Le soleil est déjà couché comme nous approchons de Sousse ; mais les crépuscules rouges nous donnent ici, comme ces derniers temps à Tunis, le splendide spectacle d’un ciel embrasé de pourpre et de feu. La journée a été longue pour nos petits chevaux arabes, qui nous ont vaillamment traînés, depuis le lever du jour, à travers pays. Ce matin, nous quittions le Dar-el-Bey de l’Enfida, avec le consolant espoir de nous retrouver dans peu de jours sous son toit hospitalier. Hier, nous avions parcouru la première moitié de la longueur de ce grand domaine : aujourd’hui, pendant cinq heures, nous en avons traversé le reste, précédés d’un cavalier arabe pour nous indiquer la bonne voie, — car de chemin, à vrai dire, il n’y en a guère, quoique ce soit la grand’route de Tunis vers le sud.

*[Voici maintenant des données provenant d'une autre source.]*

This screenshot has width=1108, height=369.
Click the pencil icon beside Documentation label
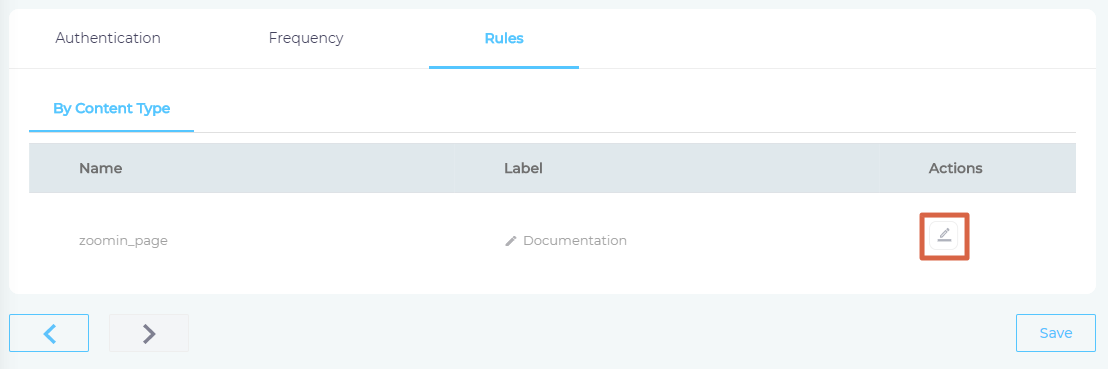click(511, 241)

Mais ici un chemin est plutôt la direction vers où l’on va qu’autre chose. Nous avons franchi un nombre illimité de petits oueds, presque à sec heureusement : tous aux talus escarpés, ravinés, aux lits pierreux. Tantôt nous traversons de vastes étendues sablonneuses, où les roues enfoncent à mi-hauteur ; tantôt, c’est le roc, ou une suite d’ornières périlleuses ; — ou bien une sorte de boue, sèche et craquelée, plus rude que tout le reste.